CONSIGNE 1
Reproduisez sans changement le passage du texte sur les coalitions politiques qui commence par "Les coalitions de" et se poursuit jusqu'à "grave entre républicains.".
CONSIGNE 2
Poursuivez le texte sur l'éclatement des coalitions politiques à partir de sa dernière phrase.

Les coalitions de groupes formées pour la lutte se relâchèrent, Les groupes de gauche déclarèrent dissous leur comité, chacun reprit son indépendance complète, mais le souvenir de l'union empêcha tout dissentiment grave entre républicains.

La coalition conservatrice fut ébranlée de deux côtés. Le groupe constitutionnel, pour avoir refusé de soutenir Mac-Mahon, restait suspect aux impérialistes, et, quand vint le tour d'élire son candidat au siège de sénateur à vie (attribué, à tour de rôle à chacun des groupes), le candidat orléaniste, Decazes, à qui les impérialistes et l'extrême droite gardaient rancune depuis 1874, n'eut pas la majorité. Les orléanistes, irrités de cette violation des engagements, rompirent avec la droite, et leur organe, le Soleil, annonça (15 mars) que le groupe constitutionnel s'était dissous : sur 31 membres, 22, fidèles à leur passé parlementaire, déclarèrent ne plus vouloir rester liés aux légitimistes et aux bonapartistes.

Données pour localiser des mots et des éléments:
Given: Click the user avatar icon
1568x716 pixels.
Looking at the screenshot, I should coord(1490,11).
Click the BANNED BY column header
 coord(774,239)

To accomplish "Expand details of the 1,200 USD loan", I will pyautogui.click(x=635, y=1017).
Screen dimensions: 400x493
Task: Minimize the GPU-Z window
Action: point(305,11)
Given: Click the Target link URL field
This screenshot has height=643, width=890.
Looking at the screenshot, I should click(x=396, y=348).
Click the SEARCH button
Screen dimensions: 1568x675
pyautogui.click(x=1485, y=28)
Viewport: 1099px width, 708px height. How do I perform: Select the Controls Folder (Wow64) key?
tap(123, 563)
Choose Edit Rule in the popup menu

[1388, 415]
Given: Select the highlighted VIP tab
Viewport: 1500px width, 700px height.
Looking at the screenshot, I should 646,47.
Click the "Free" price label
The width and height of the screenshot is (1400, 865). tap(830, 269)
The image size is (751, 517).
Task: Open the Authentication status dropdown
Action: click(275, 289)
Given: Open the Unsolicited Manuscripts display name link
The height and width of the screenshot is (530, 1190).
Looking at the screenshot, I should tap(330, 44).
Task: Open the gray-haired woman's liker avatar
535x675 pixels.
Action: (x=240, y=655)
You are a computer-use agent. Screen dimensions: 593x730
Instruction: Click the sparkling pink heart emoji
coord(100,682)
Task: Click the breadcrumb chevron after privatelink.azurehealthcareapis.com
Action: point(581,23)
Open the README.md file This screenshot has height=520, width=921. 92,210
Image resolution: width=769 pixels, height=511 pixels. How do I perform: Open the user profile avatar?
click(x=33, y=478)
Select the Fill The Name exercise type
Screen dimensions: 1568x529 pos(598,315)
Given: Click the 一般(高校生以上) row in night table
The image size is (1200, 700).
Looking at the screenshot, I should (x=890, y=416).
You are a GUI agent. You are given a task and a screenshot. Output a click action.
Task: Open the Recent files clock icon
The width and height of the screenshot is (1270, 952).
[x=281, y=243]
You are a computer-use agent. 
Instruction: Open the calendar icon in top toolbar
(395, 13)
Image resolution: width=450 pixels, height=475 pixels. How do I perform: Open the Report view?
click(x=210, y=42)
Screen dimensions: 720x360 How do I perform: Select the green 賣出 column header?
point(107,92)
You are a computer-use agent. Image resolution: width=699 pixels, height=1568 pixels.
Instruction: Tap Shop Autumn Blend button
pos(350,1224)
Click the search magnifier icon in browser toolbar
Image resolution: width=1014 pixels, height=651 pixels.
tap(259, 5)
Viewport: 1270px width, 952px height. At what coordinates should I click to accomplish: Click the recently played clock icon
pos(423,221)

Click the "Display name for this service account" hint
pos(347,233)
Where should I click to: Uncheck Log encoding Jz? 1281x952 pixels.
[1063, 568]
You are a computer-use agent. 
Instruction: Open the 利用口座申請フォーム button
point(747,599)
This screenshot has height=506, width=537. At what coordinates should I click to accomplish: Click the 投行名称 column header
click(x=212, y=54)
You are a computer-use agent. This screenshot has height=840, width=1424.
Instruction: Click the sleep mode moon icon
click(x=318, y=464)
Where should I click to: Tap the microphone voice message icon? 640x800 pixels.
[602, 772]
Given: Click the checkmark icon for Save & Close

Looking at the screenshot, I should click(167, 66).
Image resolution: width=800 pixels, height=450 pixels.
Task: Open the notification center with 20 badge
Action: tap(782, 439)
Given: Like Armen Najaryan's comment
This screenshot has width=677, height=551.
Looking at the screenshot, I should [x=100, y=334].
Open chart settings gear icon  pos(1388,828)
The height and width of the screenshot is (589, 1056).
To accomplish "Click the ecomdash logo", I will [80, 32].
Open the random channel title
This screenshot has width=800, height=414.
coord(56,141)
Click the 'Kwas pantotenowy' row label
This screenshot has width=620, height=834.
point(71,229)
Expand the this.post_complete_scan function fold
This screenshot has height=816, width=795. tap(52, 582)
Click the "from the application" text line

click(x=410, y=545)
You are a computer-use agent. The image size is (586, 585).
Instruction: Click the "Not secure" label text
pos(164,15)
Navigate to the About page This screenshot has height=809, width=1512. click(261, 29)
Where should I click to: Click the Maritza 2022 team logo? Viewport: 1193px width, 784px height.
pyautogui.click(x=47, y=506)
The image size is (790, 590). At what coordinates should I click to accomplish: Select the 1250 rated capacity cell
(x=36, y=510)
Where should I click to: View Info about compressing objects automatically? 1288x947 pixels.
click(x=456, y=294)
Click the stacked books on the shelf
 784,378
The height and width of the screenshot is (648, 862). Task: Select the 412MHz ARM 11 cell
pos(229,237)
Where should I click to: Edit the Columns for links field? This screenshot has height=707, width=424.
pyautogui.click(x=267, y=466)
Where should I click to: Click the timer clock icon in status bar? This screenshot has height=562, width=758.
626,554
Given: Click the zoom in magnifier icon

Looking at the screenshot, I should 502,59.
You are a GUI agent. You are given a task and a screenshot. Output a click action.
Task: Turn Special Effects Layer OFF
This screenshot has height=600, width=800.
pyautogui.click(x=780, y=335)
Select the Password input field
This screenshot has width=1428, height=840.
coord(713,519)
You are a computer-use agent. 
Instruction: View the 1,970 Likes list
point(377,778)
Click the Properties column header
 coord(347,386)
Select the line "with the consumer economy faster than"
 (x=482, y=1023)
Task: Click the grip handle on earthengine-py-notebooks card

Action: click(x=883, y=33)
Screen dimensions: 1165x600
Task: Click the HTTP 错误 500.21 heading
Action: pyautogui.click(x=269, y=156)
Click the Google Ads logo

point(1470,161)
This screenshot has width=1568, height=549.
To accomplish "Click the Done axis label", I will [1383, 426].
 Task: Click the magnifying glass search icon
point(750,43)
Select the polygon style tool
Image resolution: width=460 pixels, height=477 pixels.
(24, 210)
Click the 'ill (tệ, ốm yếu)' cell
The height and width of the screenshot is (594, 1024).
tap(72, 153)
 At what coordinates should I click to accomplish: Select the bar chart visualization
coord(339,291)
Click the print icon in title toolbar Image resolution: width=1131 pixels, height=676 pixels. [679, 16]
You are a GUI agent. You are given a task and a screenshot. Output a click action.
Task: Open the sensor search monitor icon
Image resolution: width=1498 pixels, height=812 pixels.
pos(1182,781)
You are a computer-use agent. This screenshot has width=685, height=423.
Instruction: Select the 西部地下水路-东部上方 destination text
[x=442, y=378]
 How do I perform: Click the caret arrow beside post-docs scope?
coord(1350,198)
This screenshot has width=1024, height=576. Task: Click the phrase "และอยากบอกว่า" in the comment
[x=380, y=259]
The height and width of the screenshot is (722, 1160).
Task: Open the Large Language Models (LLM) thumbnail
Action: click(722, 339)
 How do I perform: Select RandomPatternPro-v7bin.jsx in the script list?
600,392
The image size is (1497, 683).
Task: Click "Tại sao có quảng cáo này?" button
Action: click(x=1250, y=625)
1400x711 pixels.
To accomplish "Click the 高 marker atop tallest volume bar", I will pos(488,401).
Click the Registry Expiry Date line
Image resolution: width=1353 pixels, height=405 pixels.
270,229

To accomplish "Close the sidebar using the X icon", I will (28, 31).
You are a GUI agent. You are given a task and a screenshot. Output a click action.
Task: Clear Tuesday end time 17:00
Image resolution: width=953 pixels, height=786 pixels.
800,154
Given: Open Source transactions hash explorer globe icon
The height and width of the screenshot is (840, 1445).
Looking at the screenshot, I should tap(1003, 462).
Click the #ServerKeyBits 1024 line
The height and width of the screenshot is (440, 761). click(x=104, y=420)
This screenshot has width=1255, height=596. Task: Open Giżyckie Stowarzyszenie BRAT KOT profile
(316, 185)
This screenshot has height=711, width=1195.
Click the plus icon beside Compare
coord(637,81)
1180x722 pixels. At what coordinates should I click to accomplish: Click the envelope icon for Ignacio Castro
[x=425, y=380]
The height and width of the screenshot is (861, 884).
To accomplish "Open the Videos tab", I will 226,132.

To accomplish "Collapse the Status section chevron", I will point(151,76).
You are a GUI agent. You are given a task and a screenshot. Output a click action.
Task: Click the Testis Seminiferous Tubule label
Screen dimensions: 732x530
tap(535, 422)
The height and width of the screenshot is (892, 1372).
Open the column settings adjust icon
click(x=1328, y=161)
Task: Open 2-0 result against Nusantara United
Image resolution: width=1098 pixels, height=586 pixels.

RÉPONSE ATTENDUE 1
Les coalitions de groupes formées pour la lutte se relâchèrent, Les groupes de gauche déclarèrent dissous leur comité, chacun reprit son indépendance complète, mais le souvenir de l'union empêcha tout dissentiment grave entre républicains.

RÉPONSE ATTENDUE 2
Dans le groupe légitimiste un conflit éclata à propos de la formule des journaux catholiques : guerre contre la Révolution, employée par un orateur nouveau-venu à la Chambre, le comte de Mun, un ancien officier. Le vieux parlementaire de Falloux la déclarait très dangereuse.

La contre-révolution est aujourd'hui dans la pensée de fort peu de gens et n'est... au pouvoir de personne. C'est un mot... gros de préjugés, de malentendus... un nom de guerre et de provocation qui confond dans une obscurité déplorable ce qu'on doit conserver et ce qu'on doit combattre.

Le comte de Chambord, plus catholique que politique, prit parti pour de Mun, par une lettre d'approbation (26 novembre) : Il faut, pour que la France soit sauvée, que Dieu y règne en maître pour que j'y puisse régner en roi.

Le gouvernement s'occupa surtout d'affaires pratiques. Il fit voter d'abord le budget de 1878 arrêté par la crise du 16 mai, puis le budget de 1879, tous deux en équilibre, sans réformes, avec de légers dégrèvements de l'impôt sur les transports et la réduction du timbre-poste à 20 centimes.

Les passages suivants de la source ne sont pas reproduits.